Total RNA from visceral adipose tissues were isolated using Trizol reagent (GeneAll Biotechnology). Complementary DNA (cDNA) was synthesized from 2 μg total RNA using the TopscriptTM DryMIX RT kit (Enzynomics). The genes of interest were amplified from the synthesized cDNA using AccuPower 2X GreenStarTM qPCR Master Mix (Bioneer) and a ExicyclerTM 96 Real Time Quantative Thermal Block machine (Bioneer). The primer sequences were as follows: VEGF-A (forward: 5’-CGAGATAGAGTACA TCTTCAAGCC-3', reverse: 5'-TCATCGTTACAGCAGCCTGC-3') and β-actin (forward: 5'-TGGAATCCTGTGGCATCCAT-3', reverse: 5'-TGGTACCACCAGACAGCACTG-3') (Genotech). Polymerase chain reaction was performed using the following conditions: 1 cycle of 95℃ for 5 minutes, followed by 40 cycles of 95℃ for 10 seconds and 55℃ for 20 seconds. VEGF-A mRNA levels were normalized using β-actin.

5. Statistical analysis

Values were expressed as mean ± standard deviation. Statistical analysis was performed using analysis of variance followed by Turkey’s post-hoc tests. Statistical significance was defined as P < 0.05.

RESULTS

1. 17β-estradiol reduces body weight and total adipose tissue mass in obese OVX mice

After 8 weeks, the average body weight of HFD mice (30.19 ± 3.33 g) was 36% higher than that of LFD mice (22.20 ± 0.97 g) (P < 0.05; Fig. 1A). The average body weight of HFD-E mice; 24.76 ± 1.32 g) was 18% lower than that of HFD mice (P < 0.05). Similar to the body weight changes, HFD-E decreased total adipose tissue mass compared with HFD. 17β-estradiol reduced adipose tissue weight in HFD mice by 98% (P < 0.05; Fig. 1B). Representative photographs of visceral adipose tissue are shown in Fig. 1C. Liver weights of HFD mice were not significantly different compared with LFD mice (Fig. 1D). In addition, 17β-estradiol supplementation also did not change liver weights. The livers of HFD mice were yellowish-red in color compared with those of LFD mice, but 17β-estradiol treatment of HFD mice restored the red color of the livers to the level of LFD mice (Fig. 1E). Food intake was significantly increased in HFD mice compared to LFD mice, but there was no difference between HFD and HFD-E mice (data not shown).

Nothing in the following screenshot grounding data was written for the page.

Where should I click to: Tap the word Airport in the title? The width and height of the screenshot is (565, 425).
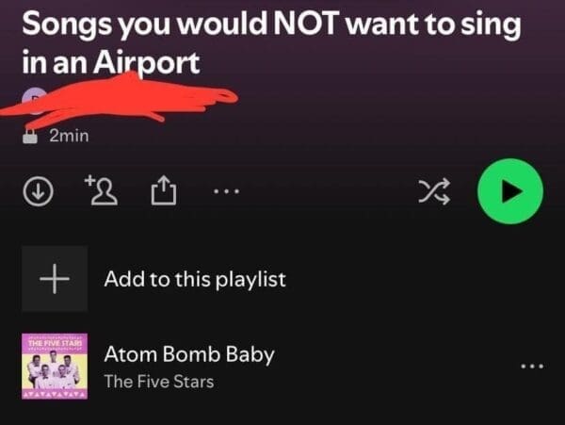tap(146, 63)
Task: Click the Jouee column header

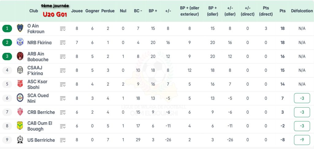Action: (77, 11)
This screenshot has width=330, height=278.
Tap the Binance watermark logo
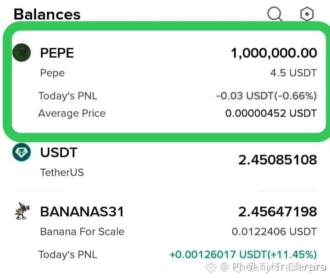pyautogui.click(x=211, y=267)
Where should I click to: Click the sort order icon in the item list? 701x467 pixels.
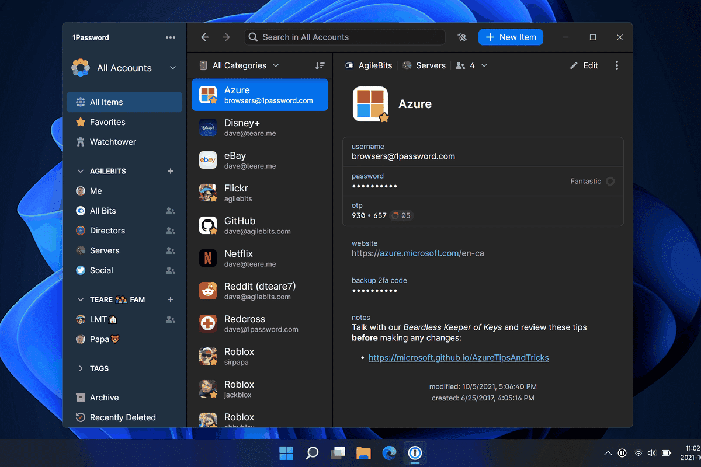click(320, 66)
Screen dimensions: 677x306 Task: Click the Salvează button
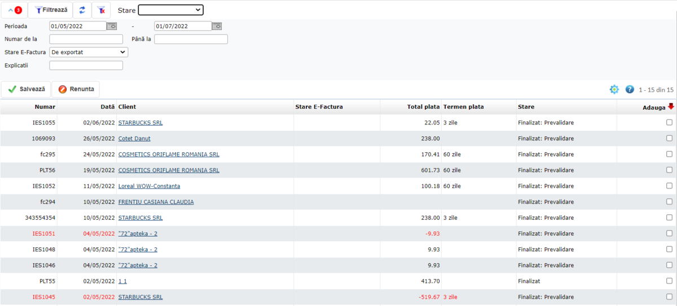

Fig. 1. Body weight, total adipose tissue mass, liver weight, and liver gross morphology. Female ovariectomized mice (n = 8/group) were fed an LFD, an HFD, or an HFD-E for 8 weeks. (A) Body weights at the end of the treatment period are significantly different between the HFD group and the LFD or HFD-E (P < 0.05) groups. (B) Total adipose tissue mass. (C) Photographs of visceral adipose tissue. (D) Liver weights. (E) Gross morphology of the liver. All values are expressed as the mean ± standard deviation. LFD, low-fat diet; HFD, high-fat diet; HFD-E, HFD plus 17β-estradiol. #P < 0.05 compared with LFD. *P < 0.05 compared with HFD.

2. 17β-estradiol lowers serum ALT levels in obese OVX mice

Serum ALT concentrations were 220% higher in HFD mice than in LFD mice (P < 0.05; Fig. 2A), and 17β-estradiol treatment significantly decreased ALT levels by 59% in HFD-E mice compared with HFD mice (P < 0.05). Similarly, AST concentrations were 93% higher in HFD mice compared with LFD mice (P < 0.05; Fig. 2B), but 17β-estradiol administration showed a trend towards decreasing serum AST levels in HFD-E mice compared with HFD mice. Circulating total cholesterol levels were increased by 19% in HFD mice compared with LFD mice (P < 0.05; Fig. 2C). However, 17β-estradiol did not affect these levels. Serum triglyceride levels were not significantly different between HFD and HFD-E mice (Fig. 2D).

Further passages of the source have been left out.